— INPUT DATA —

+ + + + +

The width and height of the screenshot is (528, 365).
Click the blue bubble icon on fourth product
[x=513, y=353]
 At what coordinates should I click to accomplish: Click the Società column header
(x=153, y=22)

+ + + + +

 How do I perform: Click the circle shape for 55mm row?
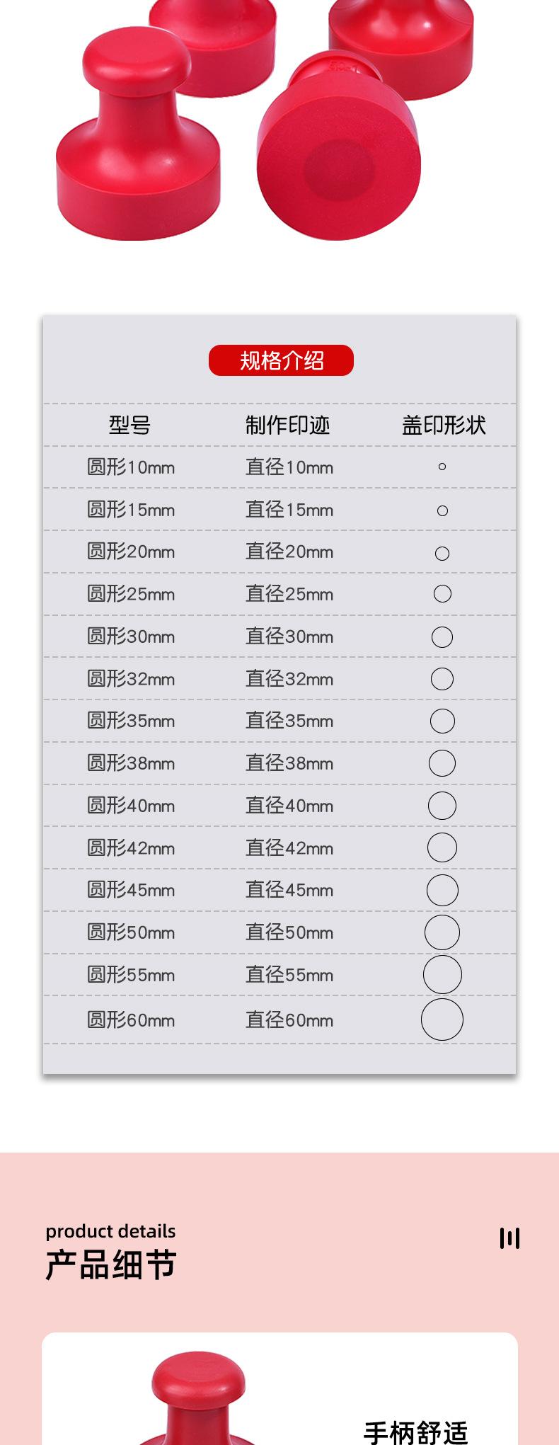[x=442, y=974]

+ + + + +

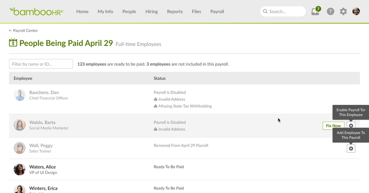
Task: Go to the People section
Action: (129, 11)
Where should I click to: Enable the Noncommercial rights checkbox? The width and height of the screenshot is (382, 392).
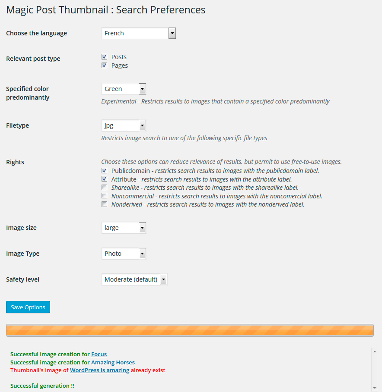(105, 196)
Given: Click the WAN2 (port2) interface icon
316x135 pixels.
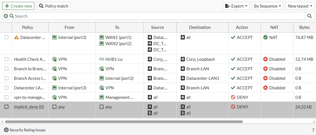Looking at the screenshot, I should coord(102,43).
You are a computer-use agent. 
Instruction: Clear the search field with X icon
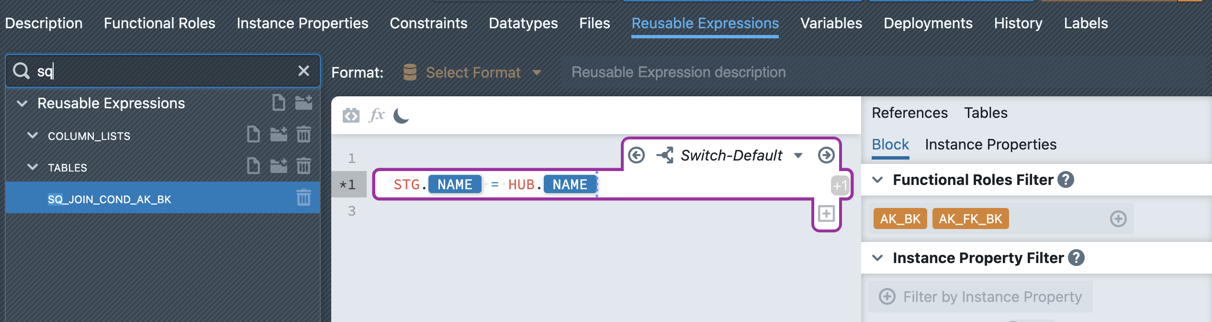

+ + + + +

Only one part of the material above is wanted: the lines from the one with "Given: Click the WAN2 (port2) interface icon" up to and including the one with "Instruction: Clear the". Please copy them exactly, pictures left out.

— YOUR RESPONSE —
Given: Click the WAN2 (port2) interface icon
316x135 pixels.
Looking at the screenshot, I should coord(102,43).
You are a computer-use agent. 
Instruction: Clear the search field with X icon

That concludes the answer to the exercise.